**Exercise aim**
Send back the line that contains "The height and" and all lines following it through the end of the data below, exactly, omitting pictures.

(Information provided Opens)

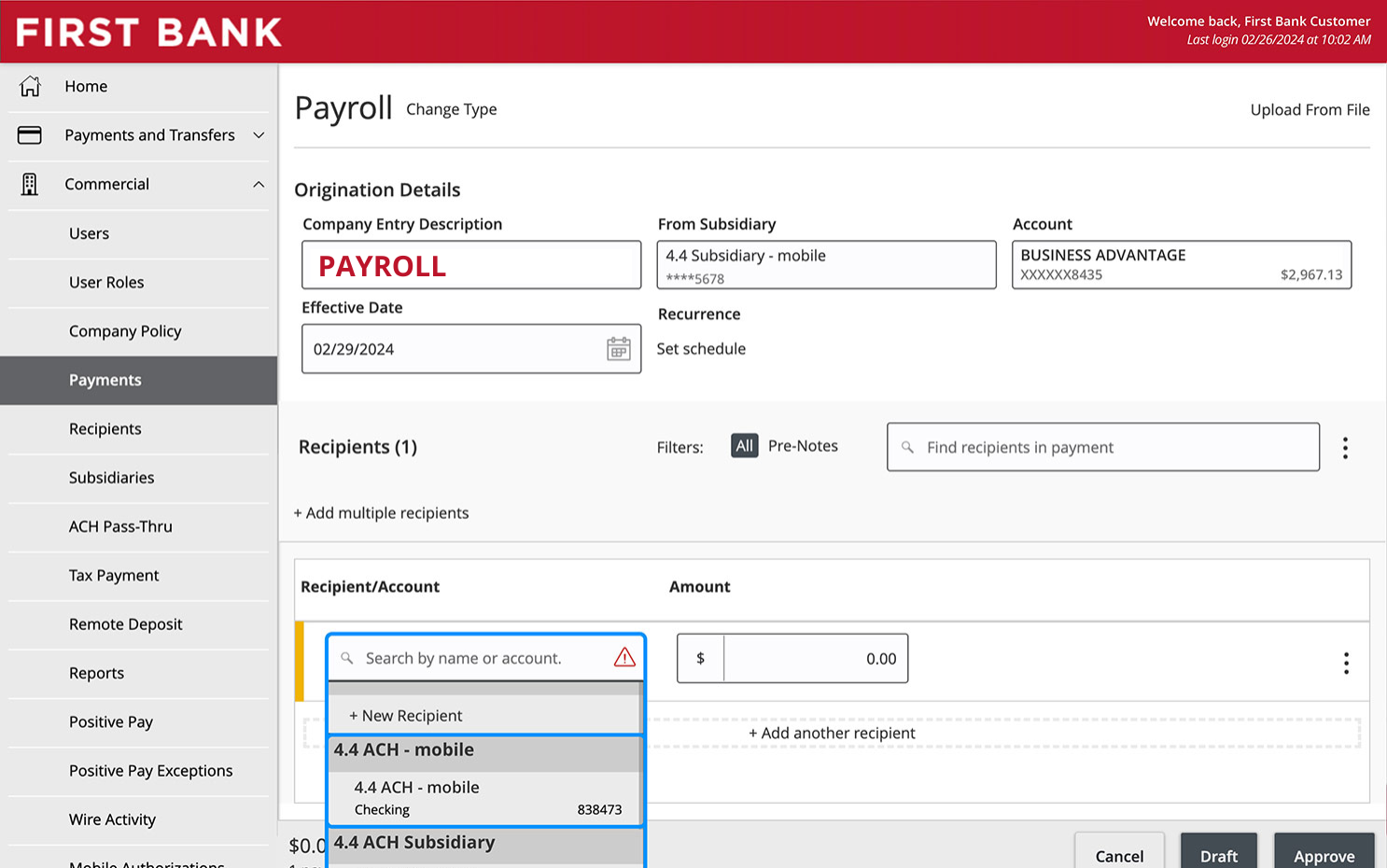Collapse the Commercial menu chevron
Viewport: 1387px width, 868px height.
click(x=259, y=185)
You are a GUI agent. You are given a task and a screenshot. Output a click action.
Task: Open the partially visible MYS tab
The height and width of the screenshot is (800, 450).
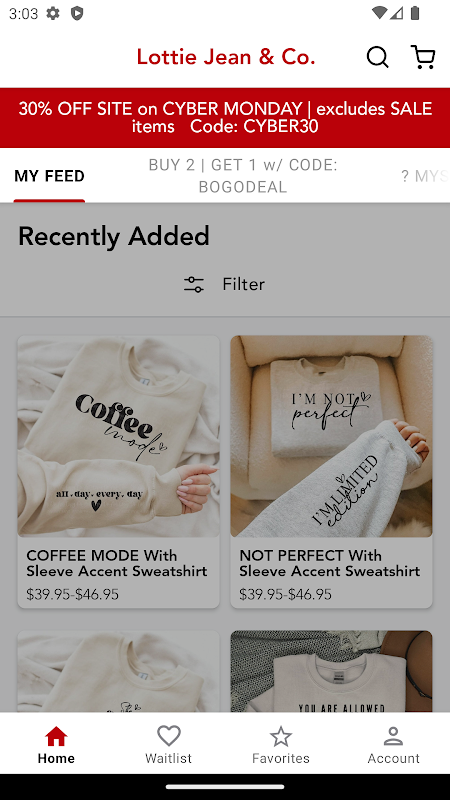[x=424, y=176]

(Information provided Closes)

**Response**
The height and width of the screenshot is (800, 450).
[x=424, y=176]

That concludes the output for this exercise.